*Stored dataset items*.
━━━━━━━━━━━━━━━━━━━━━━━━━━━━━━
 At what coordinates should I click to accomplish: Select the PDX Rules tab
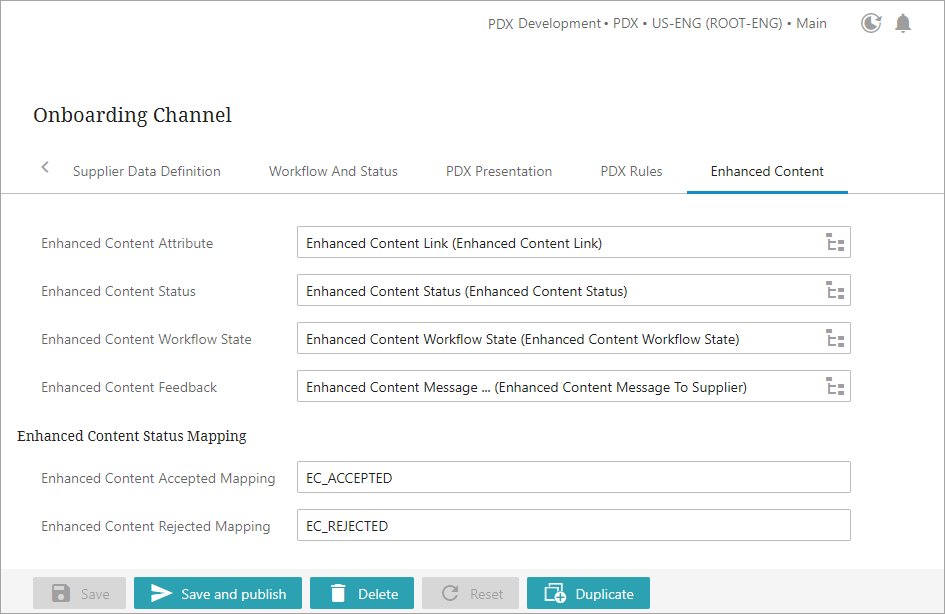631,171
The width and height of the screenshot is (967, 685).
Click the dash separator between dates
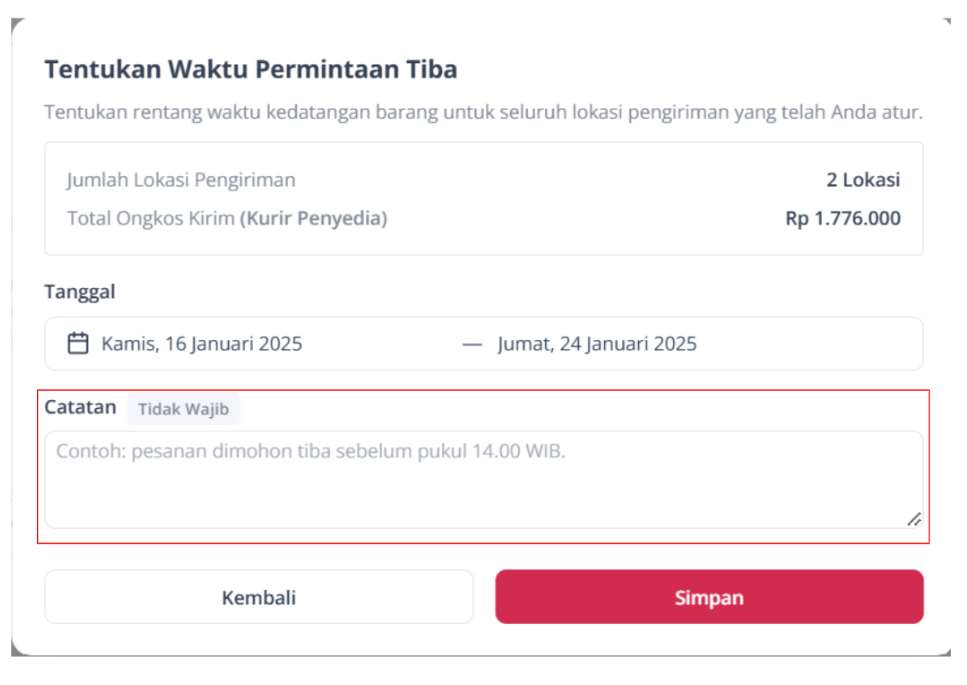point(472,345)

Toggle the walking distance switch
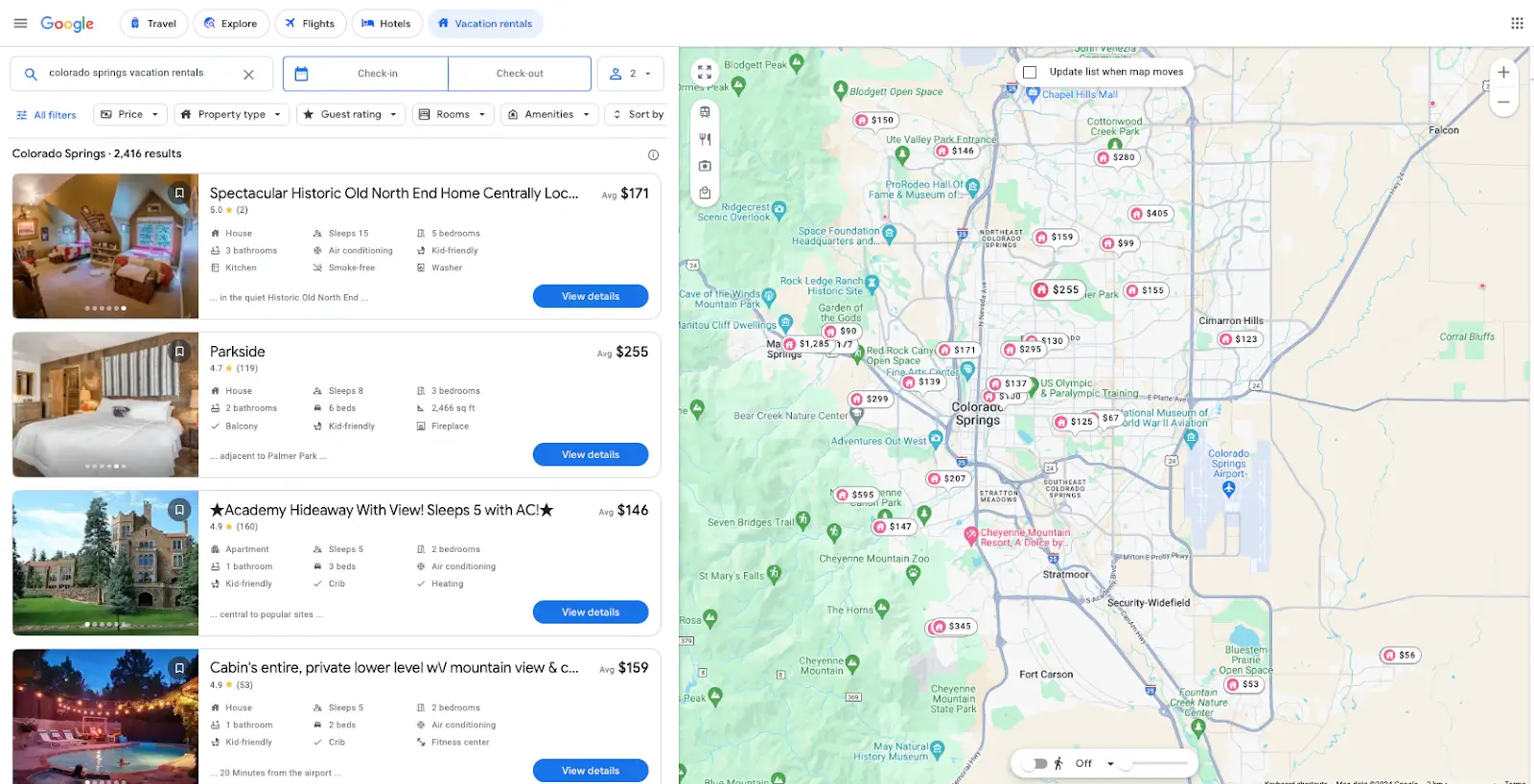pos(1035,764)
━━━━━━━━━━━━━━━━━━━━━━━━━━━━━━
Reproduce the records above exactly, but only from the line containing "Click the dash separator between dates" through the last line, both included, and without any pictures.

*THE COMPLETED TASK*.
Click the dash separator between dates
point(472,345)

Toggle the walking distance switch
pos(1035,764)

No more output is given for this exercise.